Он улыбнулся и шевельнулся, но не поднялся на ноги.
– А твои друзья, которые приходили к вам на праздник? Ты же не открыл им, что было между нами? Ты ничего не говорил Елене, приятелям? Будь осторожен, никому не говори об этом. – Он подался вперед: – Точно не говорил? Ни Марку, ни девочкам?
– Нет, никому.
– Ни о чем?
– Ни о чем.
– Хорошо. Тогда ты в безопасности, – сказал отец Грег, снова привалившись к дереву, и глубоко вздохнул. – Пока это остается тайной. Я забочусь о твоей безопасности, разве ты не понимаешь? Я всегда заботился о тебе, Эйден. Подумай, сколько мы вместе сделали. Вот что важно. Я имею в виду, то, что мы сделали для других. – Его голос звучал механически, как старая запись, а не речь человека, которого я когда-то знал.
– Не могу, – сказал я. – Это тоже бессмысленно. Теперь все потеряло смысл.
– Ты это не всерьез, – не поверил отец Грег. – Не может такого быть.

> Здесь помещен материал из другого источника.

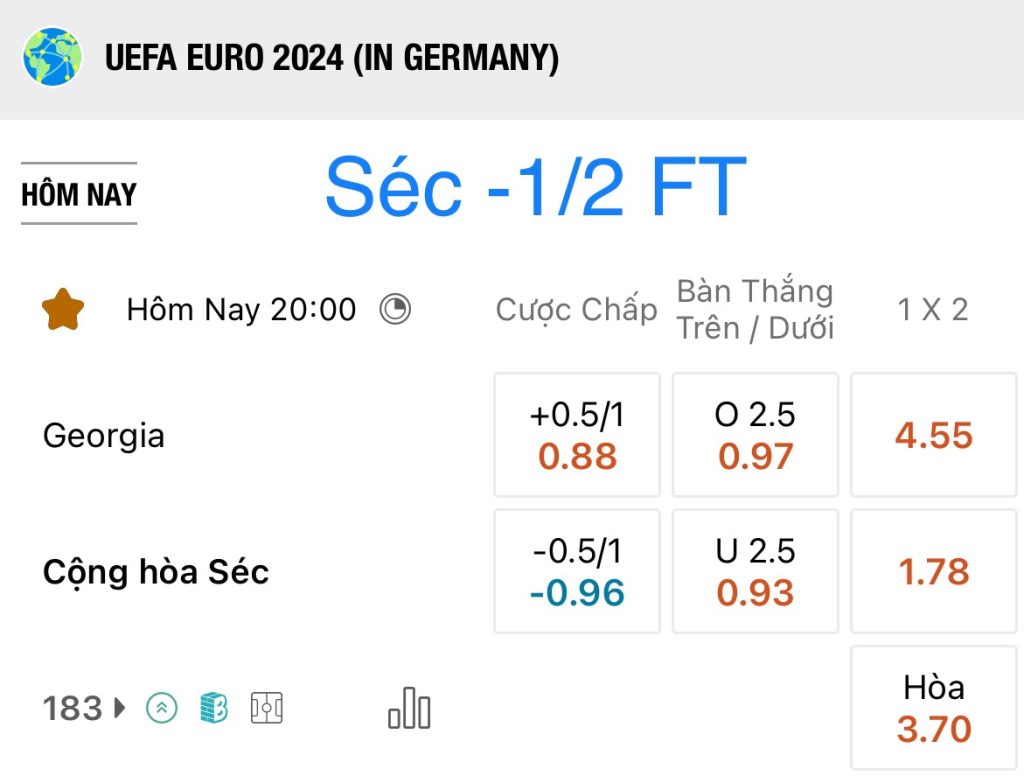Select Cộng hòa Séc -0.5/1 odds -0.96
This screenshot has width=1024, height=776.
click(577, 572)
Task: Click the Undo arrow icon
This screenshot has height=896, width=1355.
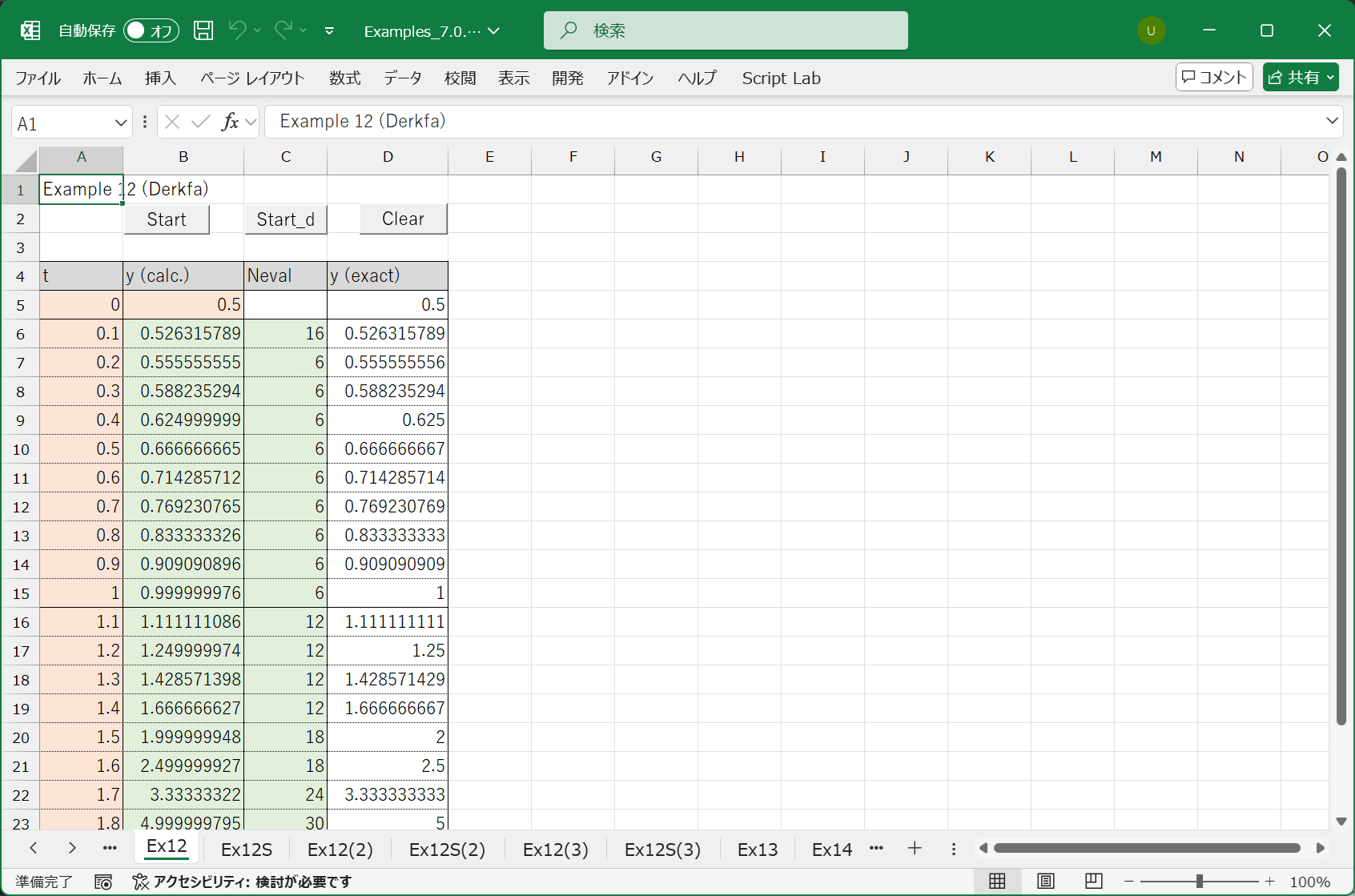Action: click(237, 30)
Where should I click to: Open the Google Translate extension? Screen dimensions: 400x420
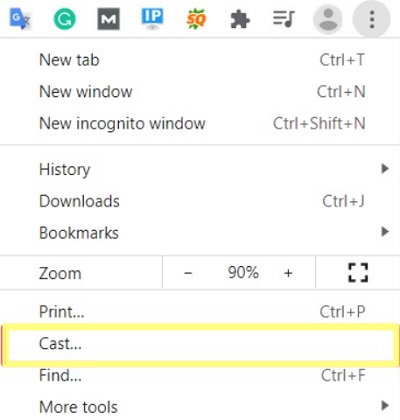20,19
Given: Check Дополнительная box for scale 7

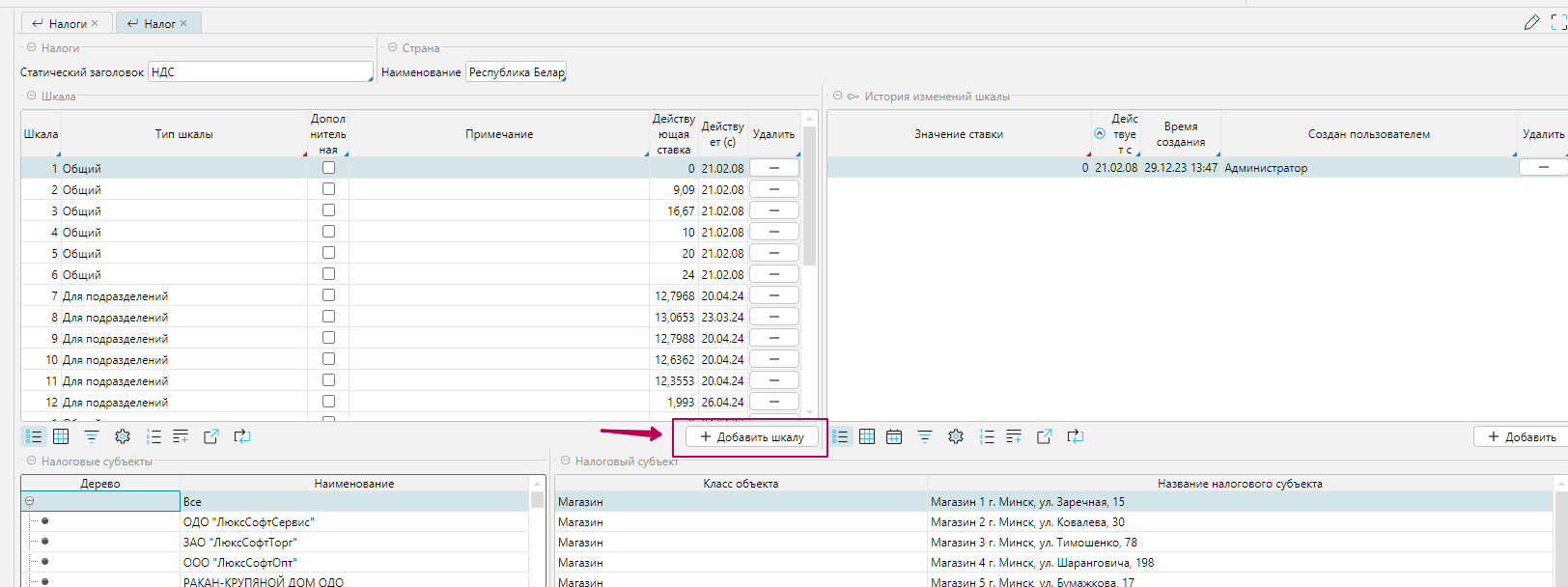Looking at the screenshot, I should [328, 295].
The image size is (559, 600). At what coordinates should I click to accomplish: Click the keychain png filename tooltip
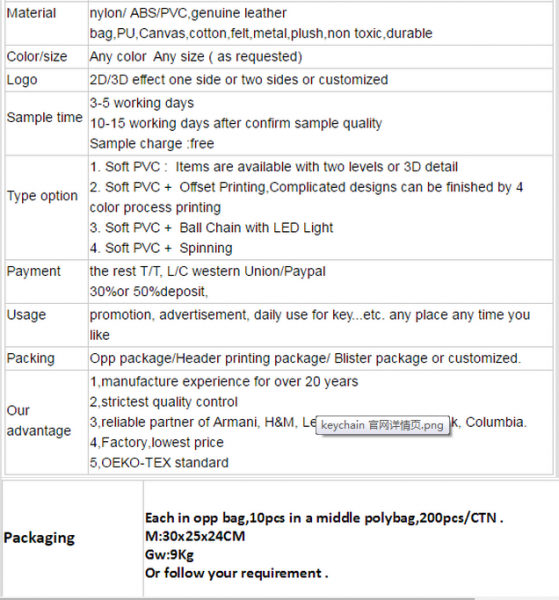click(382, 425)
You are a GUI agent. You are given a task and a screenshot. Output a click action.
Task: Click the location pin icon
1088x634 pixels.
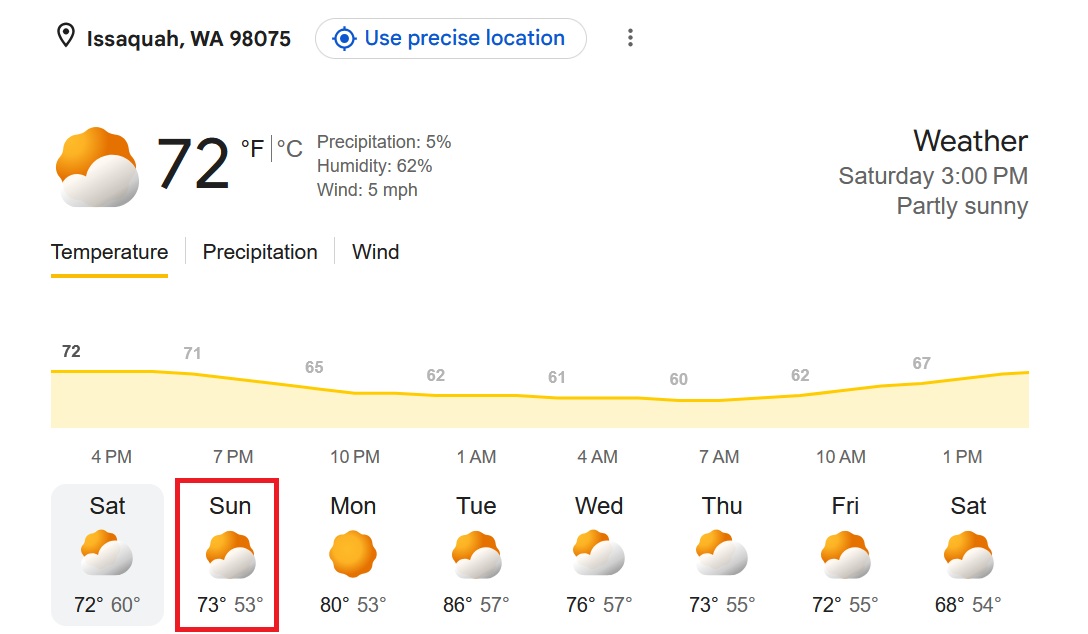point(65,35)
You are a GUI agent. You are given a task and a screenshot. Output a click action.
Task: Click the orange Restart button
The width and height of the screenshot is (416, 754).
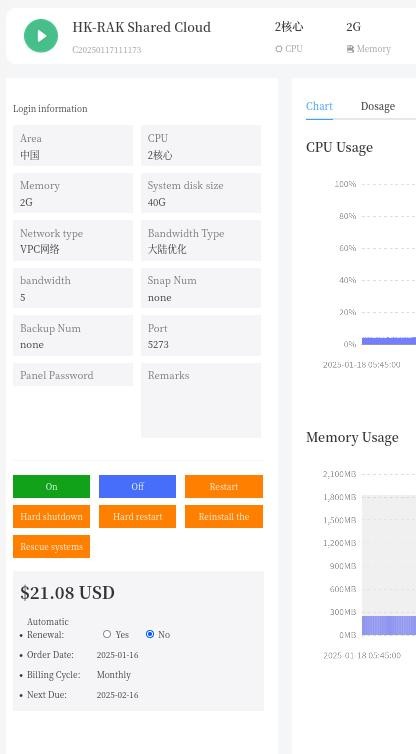point(224,487)
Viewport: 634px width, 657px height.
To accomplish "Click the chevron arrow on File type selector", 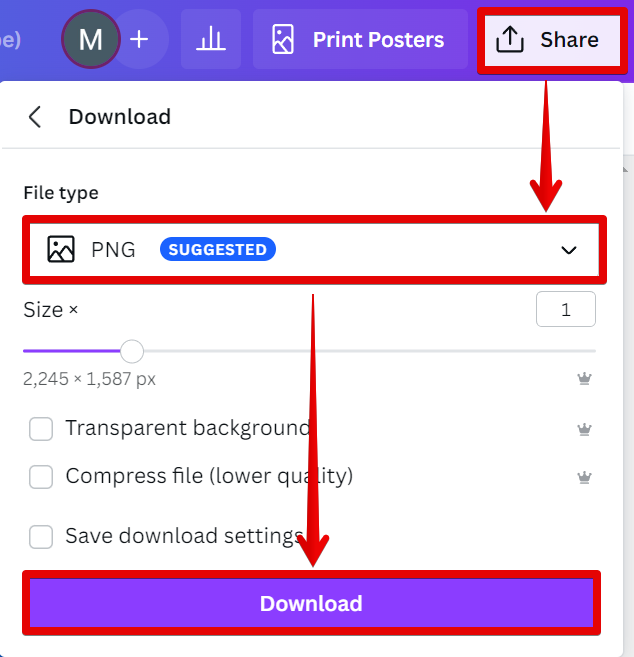I will tap(569, 250).
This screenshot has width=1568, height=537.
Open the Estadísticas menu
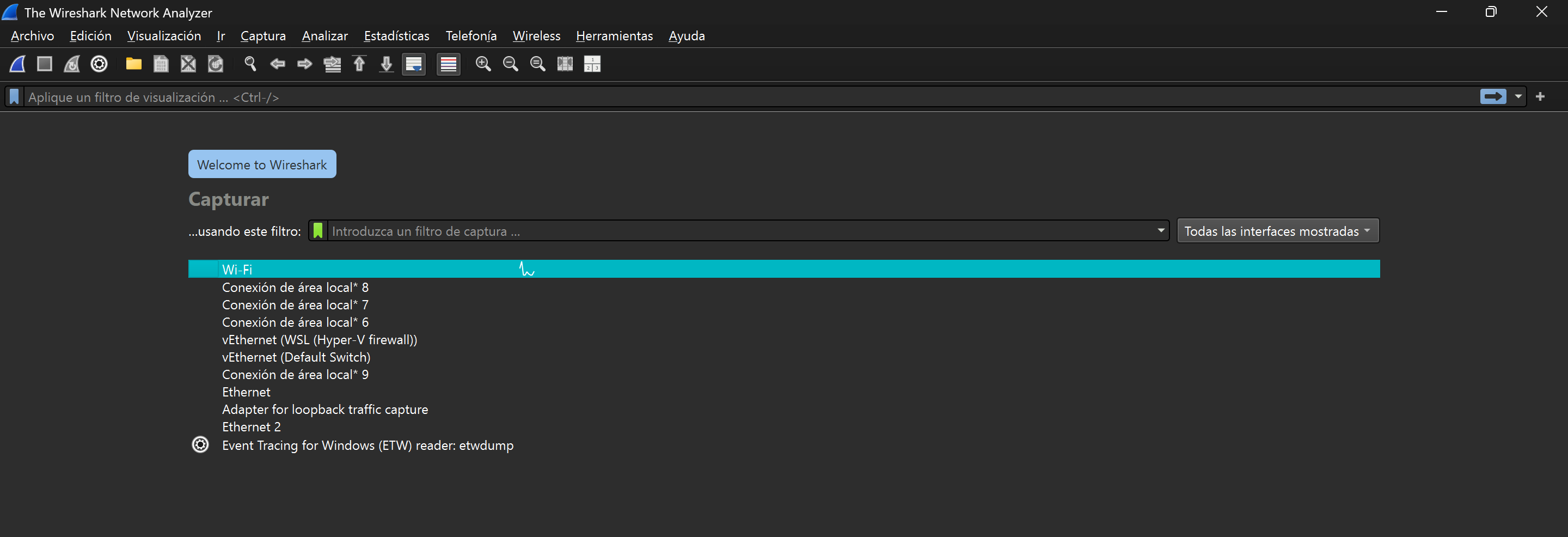pyautogui.click(x=396, y=36)
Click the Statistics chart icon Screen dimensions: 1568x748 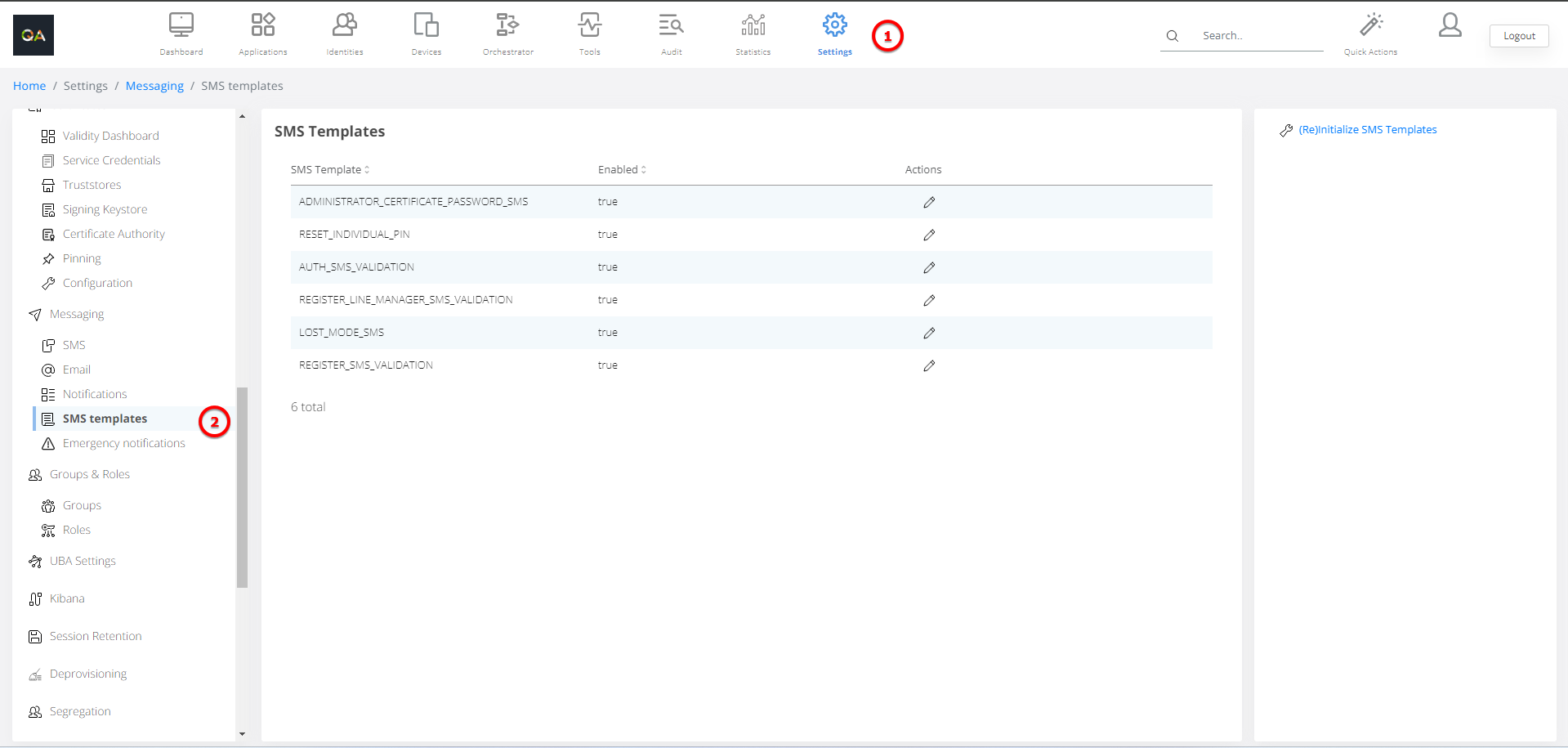tap(753, 26)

Он посмотрел в темнеющее небо, втянул воздух, зарычал, откашлялся и сплюнул в грязь. Он вытер кровь от ссадины на шее и стер с костяшек кровь большим пальцем. Я столько раз искал звука его голоса, слушал его с охотой, надеждой и желанием, которое называл любовью, что до сих пор меня тянуло к нему некое подобие любви или того, что остается, когда любовь проходит.
Я остался на стволе, слушая шум воды внизу. Наконец отец Грег встал с земли, опираясь на ствол, и, спотыкаясь, пошел ко мне. Он поскользнулся, но схватился за другой сук. Его волосы были перемазаны и стояли дыбом, рубашка разорвана и выпачкана землей. Ногу он, видимо, повредил, потому что хромал. Меня поразила мысль о том, что отец Грег тоже человек, который однажды умрет, и если события свершатся естественным порядком, то умрет намного раньше меня. Обессилевший старик нетвердыми шагами подобрался к основанию ствола и взялся за один из корней помощнее. Он посмотрел на меня и подергал корень – проверить, стронется ли дерево с места. Ничего не случилось; корень лишь слегка выгнулся от давления.
– Я хотел… – тихо начал он и замолчал. Он искал слова, но они не приходили. – Все это пройдет, забудется, правда? – Он снова подергал корень, и во мне возникла странная уверенность, что он не заберется на ствол, а если и заберется, я теперь гораздо быстрее, чем он. Перейду речку и вернусь на шоссе за две минуты. Он повернулся и с трудом пошел обратно, сквозь чащу, на поле для гольфа. Его плечи тряслись. Отец Грег был сломлен, однако, подумалось мне, стал нормальнее, чем когда-либо.